## Source records
-------

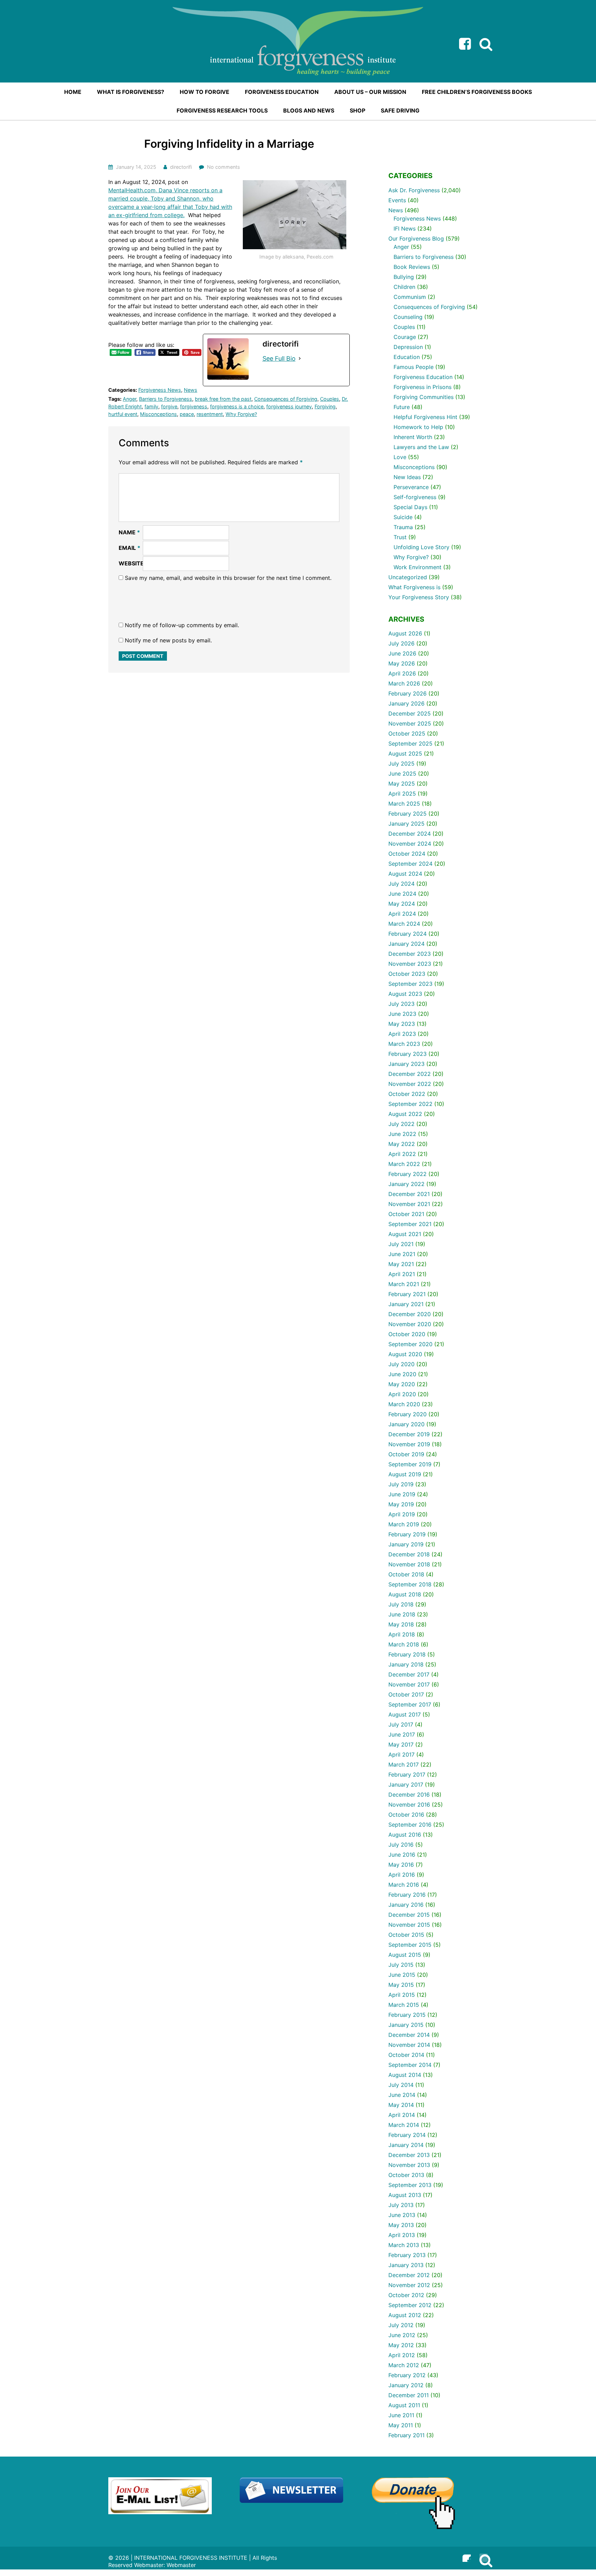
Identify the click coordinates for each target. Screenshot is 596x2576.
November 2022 (409, 1083)
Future (402, 407)
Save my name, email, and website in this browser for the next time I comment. (228, 577)
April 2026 (402, 673)
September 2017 (409, 1704)
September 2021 (409, 1224)
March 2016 (403, 1884)
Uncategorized (407, 577)
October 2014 (406, 2054)
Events (397, 200)
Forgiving (325, 406)
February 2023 (407, 1053)
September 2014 (409, 2064)
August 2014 (404, 2074)
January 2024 (406, 943)
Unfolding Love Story (421, 547)
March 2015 (403, 2004)
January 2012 (406, 2385)
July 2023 (401, 1003)
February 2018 (407, 1654)
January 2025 (406, 823)
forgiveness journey (289, 406)
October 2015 (406, 1934)
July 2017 (400, 1724)
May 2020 (401, 1384)
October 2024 (406, 853)
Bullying (404, 276)
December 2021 (409, 1193)
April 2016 (401, 1874)
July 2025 (401, 763)
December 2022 (409, 1073)
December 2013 (409, 2154)
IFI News (405, 228)
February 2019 (407, 1534)
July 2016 (401, 1844)
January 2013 (406, 2265)
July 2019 (401, 1484)
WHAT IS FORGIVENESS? (130, 91)
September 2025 (410, 743)
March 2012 (403, 2365)
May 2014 (401, 2104)
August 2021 (404, 1234)
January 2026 (406, 703)
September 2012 (409, 2305)
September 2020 (410, 1344)
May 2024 (401, 903)
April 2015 (401, 1994)
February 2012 (407, 2375)
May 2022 (401, 1143)
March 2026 (404, 683)
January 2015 (406, 2024)
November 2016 (409, 1804)
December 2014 (409, 2034)
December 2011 (408, 2395)
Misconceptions (158, 414)
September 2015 (409, 1944)
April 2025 (402, 793)
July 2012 (401, 2325)
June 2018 (401, 1614)
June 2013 (401, 2215)
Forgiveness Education (423, 376)
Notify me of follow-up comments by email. (182, 625)
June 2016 (401, 1854)
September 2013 (409, 2184)
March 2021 (403, 1284)
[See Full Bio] (300, 358)
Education (407, 356)
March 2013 (403, 2245)
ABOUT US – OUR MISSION (370, 91)
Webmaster (181, 2565)
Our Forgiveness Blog (416, 238)
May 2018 (401, 1624)
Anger (129, 399)
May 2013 (401, 2225)
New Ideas (407, 477)
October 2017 (406, 1694)
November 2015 (409, 1924)
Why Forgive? (241, 414)
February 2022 (407, 1173)
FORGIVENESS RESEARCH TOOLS (222, 110)
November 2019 (409, 1444)
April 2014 (401, 2114)
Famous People (414, 366)
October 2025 (406, 733)
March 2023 (404, 1043)
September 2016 (409, 1824)
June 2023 (402, 1013)
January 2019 (406, 1544)
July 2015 (401, 1964)
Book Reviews (412, 266)
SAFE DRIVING (400, 110)
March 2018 (403, 1644)
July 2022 (401, 1123)
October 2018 (406, 1574)
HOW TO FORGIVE (204, 91)
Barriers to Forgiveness (165, 399)
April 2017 (401, 1754)
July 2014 (401, 2084)
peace (187, 414)
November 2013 (409, 2164)
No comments (223, 167)
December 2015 (409, 1914)
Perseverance (411, 487)
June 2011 (401, 2415)
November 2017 (409, 1684)
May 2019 (401, 1504)
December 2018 (409, 1554)
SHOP (357, 110)
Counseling (408, 316)
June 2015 (401, 1974)
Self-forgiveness (415, 497)
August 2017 (404, 1714)
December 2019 (409, 1434)
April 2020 (402, 1394)
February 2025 (407, 813)
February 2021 (407, 1294)
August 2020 (405, 1354)
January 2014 (406, 2144)
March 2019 (403, 1524)
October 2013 (406, 2174)
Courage (405, 336)
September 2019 (409, 1464)
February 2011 (406, 2435)
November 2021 (409, 1203)
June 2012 (401, 2335)
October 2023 (406, 973)
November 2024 (409, 843)
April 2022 (402, 1153)
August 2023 (405, 993)
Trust (400, 537)
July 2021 (401, 1244)
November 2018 (409, 1564)
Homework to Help (418, 427)
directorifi (181, 167)
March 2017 (403, 1764)
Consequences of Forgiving (285, 399)
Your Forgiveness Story (418, 597)
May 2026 (401, 663)
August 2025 (405, 753)
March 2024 (404, 923)
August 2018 (404, 1594)
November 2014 (409, 2044)
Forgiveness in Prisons (422, 386)
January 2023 (406, 1063)
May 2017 (401, 1744)
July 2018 (401, 1604)
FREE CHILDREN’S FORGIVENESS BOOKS (477, 91)
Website (131, 563)
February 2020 (407, 1414)
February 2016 (407, 1894)
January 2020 (406, 1424)
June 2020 (402, 1374)
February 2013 (407, 2255)
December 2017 (408, 1674)
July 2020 (401, 1364)
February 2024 (407, 933)
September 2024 (410, 863)
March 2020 (404, 1404)
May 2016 (401, 1864)
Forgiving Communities (424, 396)
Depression (408, 346)
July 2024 (401, 883)
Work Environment (417, 567)
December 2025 (409, 713)
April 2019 (401, 1514)
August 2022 (405, 1113)
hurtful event (122, 414)
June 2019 (401, 1494)
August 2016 (404, 1834)
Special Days (410, 507)
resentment (210, 414)
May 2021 (401, 1264)
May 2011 (400, 2425)
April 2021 (401, 1274)
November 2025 (409, 723)
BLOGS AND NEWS (308, 110)
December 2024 (409, 833)
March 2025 (404, 803)
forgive (169, 406)
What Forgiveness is (414, 587)
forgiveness (193, 406)
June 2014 (401, 2094)
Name (129, 532)
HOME (72, 91)
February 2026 (407, 693)
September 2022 (410, 1103)
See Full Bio (279, 358)
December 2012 (409, 2275)
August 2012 (404, 2315)
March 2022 (404, 1163)
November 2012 (409, 2285)
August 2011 (404, 2405)
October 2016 (406, 1814)
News (190, 390)
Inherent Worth (413, 437)
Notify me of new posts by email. (168, 640)
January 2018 (406, 1664)
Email (129, 547)
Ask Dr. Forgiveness (414, 190)
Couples (329, 399)
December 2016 (409, 1794)
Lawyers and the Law (421, 447)
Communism (410, 296)
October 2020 (406, 1334)
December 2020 (409, 1314)
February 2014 (407, 2134)
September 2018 (409, 1584)
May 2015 (401, 1984)
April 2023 (402, 1033)
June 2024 (402, 893)
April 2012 (401, 2355)
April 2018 (401, 1634)
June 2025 (402, 773)
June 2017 (401, 1734)
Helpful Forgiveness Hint (425, 417)
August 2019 (404, 1474)
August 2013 (404, 2194)
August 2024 (405, 873)
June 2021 (401, 1254)
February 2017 (406, 1774)
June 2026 (402, 653)
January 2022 (406, 1183)
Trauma (403, 527)
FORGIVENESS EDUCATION (282, 91)
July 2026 (401, 643)
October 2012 (406, 2295)
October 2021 (406, 1214)
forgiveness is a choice (237, 406)
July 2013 (401, 2204)
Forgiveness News (159, 390)
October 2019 (406, 1454)
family (151, 406)
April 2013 (401, 2235)
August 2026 (405, 633)
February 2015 (407, 2014)
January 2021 (406, 1304)
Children (404, 286)
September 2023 (410, 983)
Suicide (403, 517)
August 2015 (404, 1954)
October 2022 (406, 1093)
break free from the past (223, 399)
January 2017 (405, 1784)
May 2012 (401, 2345)
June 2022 (402, 1133)
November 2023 (409, 963)
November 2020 (409, 1324)
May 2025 (401, 783)
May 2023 (401, 1023)
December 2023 (409, 953)
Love (400, 457)
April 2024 (402, 913)
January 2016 (406, 1904)
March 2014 (403, 2124)
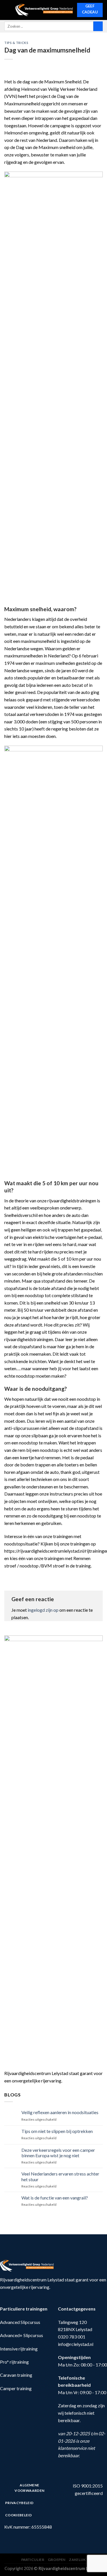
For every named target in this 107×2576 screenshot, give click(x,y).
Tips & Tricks (16, 43)
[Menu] (7, 10)
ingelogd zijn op (43, 1610)
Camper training (16, 2388)
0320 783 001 (71, 2336)
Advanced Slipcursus (20, 2322)
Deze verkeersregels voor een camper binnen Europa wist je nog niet (58, 2152)
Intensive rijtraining (19, 2348)
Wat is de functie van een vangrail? (54, 2197)
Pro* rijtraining (14, 2361)
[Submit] (98, 26)
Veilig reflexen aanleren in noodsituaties (59, 2112)
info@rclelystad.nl (75, 2344)
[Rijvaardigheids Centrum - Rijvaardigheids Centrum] (44, 10)
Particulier (33, 2559)
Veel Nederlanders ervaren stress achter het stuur (60, 2176)
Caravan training (16, 2375)
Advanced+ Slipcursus (21, 2335)
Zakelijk (77, 2559)
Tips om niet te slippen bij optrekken (57, 2131)
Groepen (57, 2559)
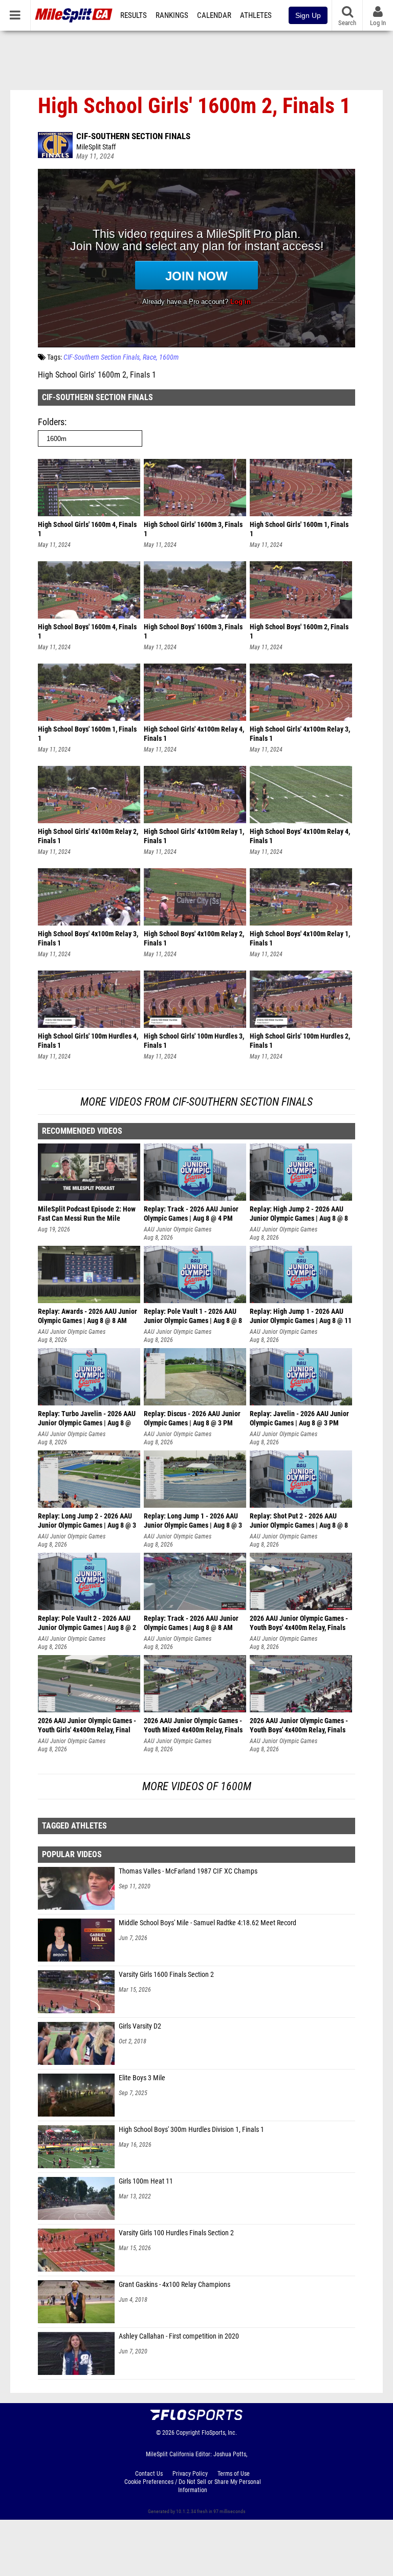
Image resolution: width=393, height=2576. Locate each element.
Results (133, 15)
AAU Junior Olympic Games (177, 1229)
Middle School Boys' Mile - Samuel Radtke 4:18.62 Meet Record (207, 1923)
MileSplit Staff (96, 147)
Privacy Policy (190, 2473)
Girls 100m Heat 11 (146, 2181)
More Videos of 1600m (196, 1786)
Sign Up (308, 15)
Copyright (188, 2432)
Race (149, 357)
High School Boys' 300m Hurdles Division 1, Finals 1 (191, 2129)
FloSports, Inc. (219, 2432)
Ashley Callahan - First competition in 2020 (179, 2336)
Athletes (256, 15)
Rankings (172, 15)
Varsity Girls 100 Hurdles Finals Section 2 (176, 2233)
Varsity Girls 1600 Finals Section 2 (166, 1974)
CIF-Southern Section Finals (133, 136)
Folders (51, 421)
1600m (169, 357)
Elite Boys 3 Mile (142, 2078)
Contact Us (149, 2473)
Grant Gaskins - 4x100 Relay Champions (174, 2284)
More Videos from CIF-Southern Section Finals (196, 1101)
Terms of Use (233, 2473)
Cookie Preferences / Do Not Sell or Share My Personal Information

-------

## Exercise objective
Write out, from the lines above, only those from the line with "SAFE DRIVING (400, 110)" to the line with "September 2022 (410, 1103)", exactly as given, including the first and the last.

## Response
SAFE DRIVING (400, 110)
March 2018 (403, 1644)
July 2022 (401, 1123)
October 2018 (406, 1574)
HOW TO FORGIVE (204, 91)
Barriers to Forgiveness (165, 399)
April 2017 (401, 1754)
July 2014 (401, 2084)
peace (187, 414)
November 2013 (409, 2164)
No comments (223, 167)
December 2015 (409, 1914)
Perseverance (411, 487)
June 2011 (401, 2415)
November 2017 (409, 1684)
May 2019 (401, 1504)
December 2018 (409, 1554)
SHOP (357, 110)
Counseling (408, 316)
June 2015 (401, 1974)
Self-forgiveness (415, 497)
August 2017 (404, 1714)
December 2019 (409, 1434)
April 2020 (402, 1394)
February 2025 (407, 813)
February 2021 (407, 1294)
August 2020 (405, 1354)
January 2014 (406, 2144)
March 2019 (403, 1524)
October 2013 (406, 2174)
Courage (405, 336)
September 2019 (409, 1464)
February 2011 (406, 2435)
November 2021 (409, 1203)
June 2012 (401, 2335)
October 2023 (406, 973)
November 2024 (409, 843)
April 2022 (402, 1153)
August 2023 (405, 993)
Trust (400, 537)
July 2021 (401, 1244)
November 2018 (409, 1564)
Homework to Help (418, 427)
directorifi (181, 167)
March 2017 (403, 1764)
Consequences of Forgiving (285, 399)
Your Forgiveness Story (418, 597)
May 2026 (401, 663)
August 2025 (405, 753)
March 2024 (404, 923)
August 2018 (404, 1594)
November 2014 (409, 2044)
Forgiveness in Prisons (422, 386)
January 2023 (406, 1063)
May 2017 (401, 1744)
July 2018 (401, 1604)
FREE CHILDREN’S FORGIVENESS BOOKS (477, 91)
Website (131, 563)
February 2020 (407, 1414)
February 2016 (407, 1894)
January 2020 (406, 1424)
June 2020 (402, 1374)
February 2013 (407, 2255)
December 2017 (408, 1674)
July 2020 (401, 1364)
February 2024 (407, 933)
September 2024 (410, 863)
March 2020 (404, 1404)
May 2016 (401, 1864)
Forgiving Communities (424, 396)
Depression (408, 346)
July 2024 (401, 883)
Work Environment (417, 567)
December 2025 (409, 713)
April 2019 (401, 1514)
August 2022 (405, 1113)
hurtful event (122, 414)
June 2019 (401, 1494)
August 2016 (404, 1834)
Special Days (410, 507)
resentment (210, 414)
May 2021 (401, 1264)
May 2011 (400, 2425)
April 2021 (401, 1274)
November 2025 (409, 723)
BLOGS AND NEWS (308, 110)
December 2024 (409, 833)
March 2025 (404, 803)
forgive (169, 406)
What Forgiveness is (414, 587)
forgiveness (193, 406)
June 2014 (401, 2094)
Name (129, 532)
HOME (72, 91)
February 2026 (407, 693)
September 2022 (410, 1103)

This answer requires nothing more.